My best friend Shannon and I are going to Florida for 2 weeks.  We’re flying down by ourselves and staying at one of my grandparents condos for a week until my parents come down a week after.  My grandparents live at one of those resort-ish places off of a golf course where theres a pool and gym and grill in the subdivision and another bigger facility a mile away where there’s a man-made lake and beach, huge pool and hot-tub, spa area with massage, mani-pedi, work-out, shopping, and eating areas. I’m literally so done with school and ready to just leave shit-Michigan.  

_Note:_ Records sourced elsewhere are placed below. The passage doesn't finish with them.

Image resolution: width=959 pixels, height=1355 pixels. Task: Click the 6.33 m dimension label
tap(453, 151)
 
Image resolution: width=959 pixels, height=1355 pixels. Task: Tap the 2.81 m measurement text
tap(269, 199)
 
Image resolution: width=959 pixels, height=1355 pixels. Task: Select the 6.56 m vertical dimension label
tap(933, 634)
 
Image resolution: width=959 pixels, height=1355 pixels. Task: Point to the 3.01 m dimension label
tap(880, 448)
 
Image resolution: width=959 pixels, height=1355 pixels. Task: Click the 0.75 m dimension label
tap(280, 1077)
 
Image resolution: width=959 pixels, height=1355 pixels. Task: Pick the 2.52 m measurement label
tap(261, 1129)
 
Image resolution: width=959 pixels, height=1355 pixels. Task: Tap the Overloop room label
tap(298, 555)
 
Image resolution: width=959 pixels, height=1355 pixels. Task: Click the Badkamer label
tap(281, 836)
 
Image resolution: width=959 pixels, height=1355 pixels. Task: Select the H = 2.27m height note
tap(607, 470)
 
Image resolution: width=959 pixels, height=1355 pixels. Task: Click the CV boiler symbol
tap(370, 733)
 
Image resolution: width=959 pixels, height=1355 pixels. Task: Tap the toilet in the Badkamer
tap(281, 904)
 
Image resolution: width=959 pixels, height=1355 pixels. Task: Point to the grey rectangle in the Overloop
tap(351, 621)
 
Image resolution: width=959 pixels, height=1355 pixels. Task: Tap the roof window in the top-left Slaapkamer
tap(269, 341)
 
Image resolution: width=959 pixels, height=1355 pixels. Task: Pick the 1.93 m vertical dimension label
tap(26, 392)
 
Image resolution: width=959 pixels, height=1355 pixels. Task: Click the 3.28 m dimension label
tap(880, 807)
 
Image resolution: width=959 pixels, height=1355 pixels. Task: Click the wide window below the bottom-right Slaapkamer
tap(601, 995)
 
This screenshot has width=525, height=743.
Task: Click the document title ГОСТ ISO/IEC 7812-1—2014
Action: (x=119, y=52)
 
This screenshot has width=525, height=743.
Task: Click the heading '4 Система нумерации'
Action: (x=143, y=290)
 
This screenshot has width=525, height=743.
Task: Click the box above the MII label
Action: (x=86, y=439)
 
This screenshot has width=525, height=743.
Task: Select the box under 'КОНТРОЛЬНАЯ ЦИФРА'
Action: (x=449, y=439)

The first (parent-free) week will be spent partying, tanning, swimming, and boy-hunting.

Ahhhh! I don’t want to brag to anyone at school, and maybe I’m excited because these experiences don’t come to me very often, but wow this is going to be the best vacation ever.

Sincerely,

Madison 

For some reason, I have been so nasty to my parents. I don’t even understand why. It’s like everything they do and say just annoys me and upsets me, and I lash out at them for it. Is that normal for my age? I’m 16, and an only child. Maybe I’m just sick of being the only kid in the house. Maybe its just teenage angst. Usually I am so self aware about my feelings and behavior and how they influence others and how others influence me, but lately my anger has been out of control!

To try and fix this I’ve been trying to sleep more. I think it might have to do with stress. I have very difficult classes this particular trimester (pre-calc, AP chem, AP psych, etc.) and I do tend to take my studies very seriously.

Also, I take ballet and am at the studio for about 25-30 hours per week. Trying to manage schoolwork and ballet is so challenging. This definitely adds to my stress. Since we aren’t supposed to miss classes at all, I have to cut way into my sleeping hours to do homework. It only really stresses me out when I have to miss school for dance.  

Occasionally I have rehearsals and various far-away festivals to attend to during the school-day.  Nutcracker (early december) and Regional Dance America (april/may) tend to be the most stressful times. When I come back, I have all the work to catch up on plus all of the lessons that I missed have to be self-taught.

When I’m feeling especially overwhelmed, I make a stress list of all the things that are cluttering up my mind.  This looks like (and essentially is) a to-do list, but it also includes things that I don’t necessarily have to “do” for example “grandma in the hospital” or “nutcracker roles”.

I hope to keep my stress down so that I can be a happy person, not yell at my parents, and not constantly break out due to lack of sleep and stress eating.

Sincerely,

Madison

I’ve created this tumblr hoping to organize my life and make sense of my thoughts and feelings.  I believe that documenting and keeping track of my goals will help me reach them faster.  I will usually be making random lists, telling stories about my life, tracking progresses, and venting.